The big consideration with audio is how you are going to capture the audio. So you have a microphone, where does that go? If you want to be capturing the audio into the camera, you need to make sure there is an input for that camera and not all of them have that. If you don’t have that like I do with my Canon 5D – I have to actually record audio on a completely separate device and that is a whole can of worms so you have to put that back together. So make sure you have the integrated audio in the camera. Those are the two things – lighting and sound – you can never spend enough on lighting and sound but you can start relatively inexpensive. A good tripod doesn’t hurt, especially if you have purchased a larger, heavier camera. Lastly, if you want to go out on a limb, there are devices out there where you can move a camera from one side to another. One that I am thinking of is from a company called Sinovade – they have a great little slider. It looks like you have a very expensive shot on a Hollywood dolly. And it is just a small slider – you put the same camera on and you move it. If you only have one camera, you can actually do that after the fact. So you see me talking here, but you could ask me to continue talking, take the camera, have me talk this way, put the camera behind me and then do the nice little pan behind me. And it looks like you own two cameras and you are doing a much better shot. And yet I am yammering here to nobody but it really looks like I’m talking to somebody.

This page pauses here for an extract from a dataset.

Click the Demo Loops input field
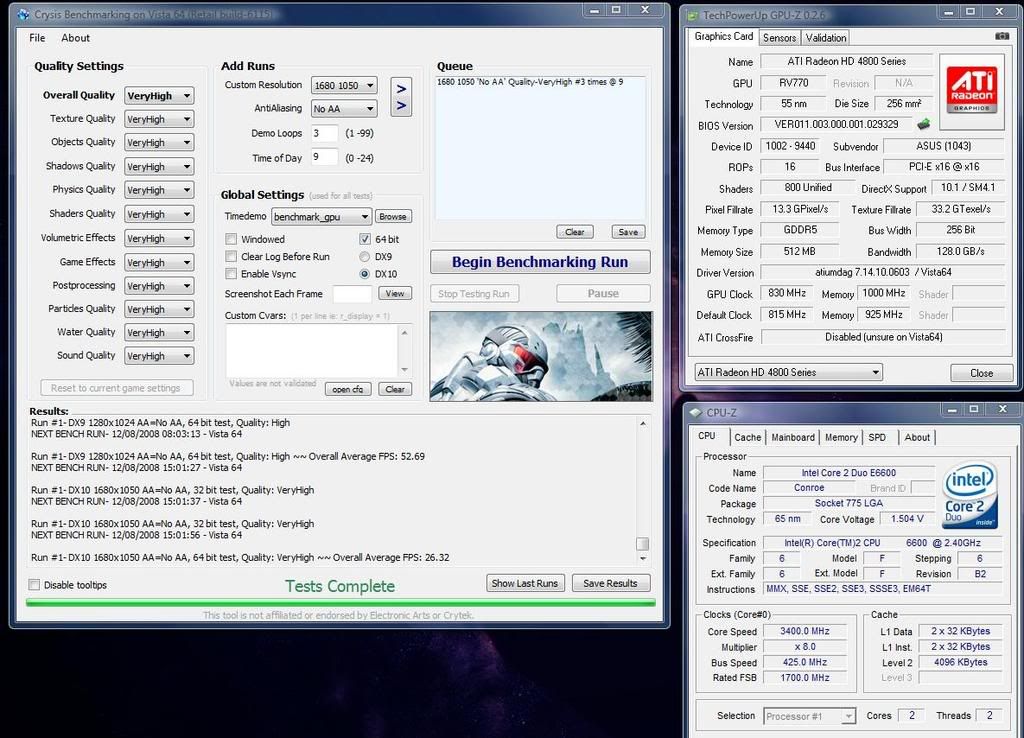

So production premium is the grand daddy of video production. It has everything you need in it and it is relatively easy to use. If you are a small budget and you are just going to do small cuts, some titles including layering and graphics and web output to YouTube, we have another product called Premier Elements and it does accept a number of formats that are out there, these HD cameras, drop it in the timeline, edit it, and output.

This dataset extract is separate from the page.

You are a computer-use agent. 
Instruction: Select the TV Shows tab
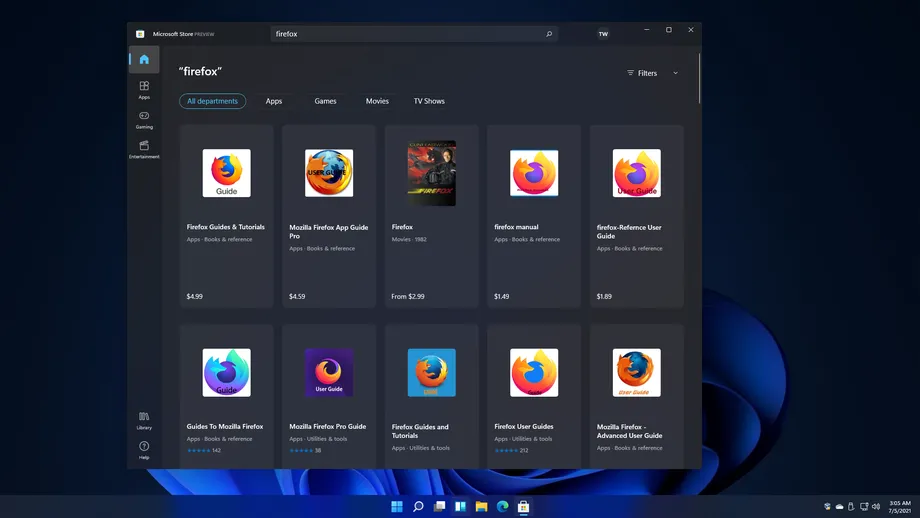(429, 101)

Bandwidth can definitely be a consideration when you start to stick HD video on your site – so don’t do it on your site! Do it on YouTube or Vimeo. Those are the sites that serve up millions and millions of video views a day. You simply put a link on your site including embedding it so when you create it, companies like YouTube will allow you to take a link and put it in your page so you are not leaving your page. That is the tutorial or the introduction by the CEO, you can leave it within the site. You don’t want to start sharing giants amount of bandwidth on your site – let the big guys do that. Websites like YouTube are definitely great marketing tools, and some will only find that video online and it will help them bring it back to the website. So it always makes sense, if this is your business video, you close with a nice title or a URL, wherever you want to go, so if things get separated out for whatever reason, that video can stand on its own.

The perfect thing to get started is to realize it is digital. You are not paying to develop film, you are not using up a whole bunch of tapes. It doesn’t hurt to shoot, shoot and shoot some more. So when things start to look right, you will know when you are doing a good job. It is a great idea to watch other interviews and professionally shot stuff – they are showing you how to do a good job.

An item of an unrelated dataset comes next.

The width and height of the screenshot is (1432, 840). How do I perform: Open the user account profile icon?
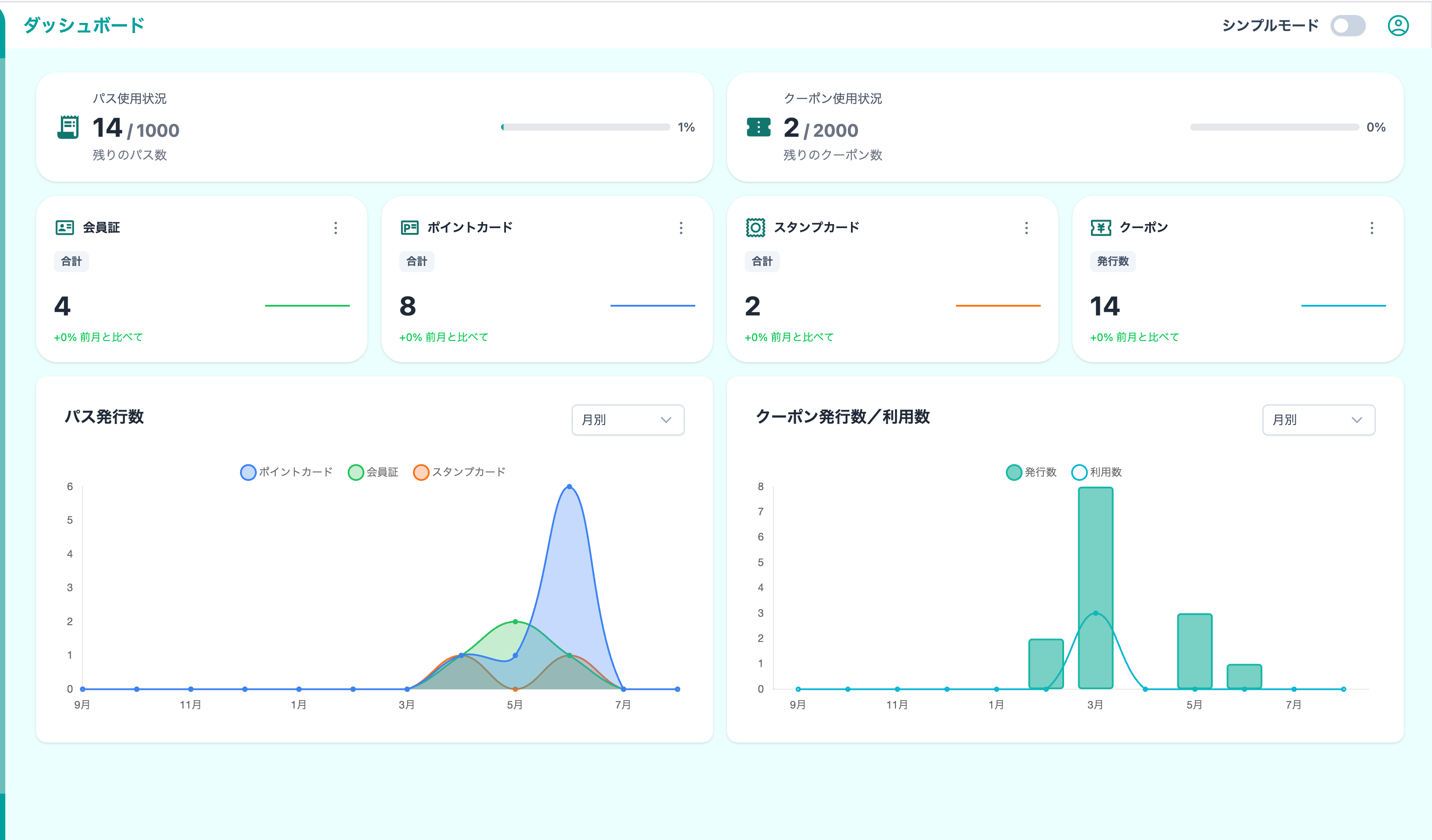point(1398,26)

If it is an interview kind of thing that you are doing, then lighting and audio are always the number one. A way to tell if an interview is good is to turn the video off and just listen. If you can understand what the speaker is talking about with just the audio then you have done your job and the video is almost like gravy on top of that.

If it is an instructional video where maybe I have bought a bicycle rack and I am finding out how to attach it to a car, then the videos are just as important. Whenever I am trying to put something together, and we have all been to Ikea, and you are trying to look at those horrible instructions and they couldn’t get any worse. Imagine if they came with a little link to a video somewhere, and you would watch that video and you would be set up in twenty minutes instead of two hours and losing parts and things like that.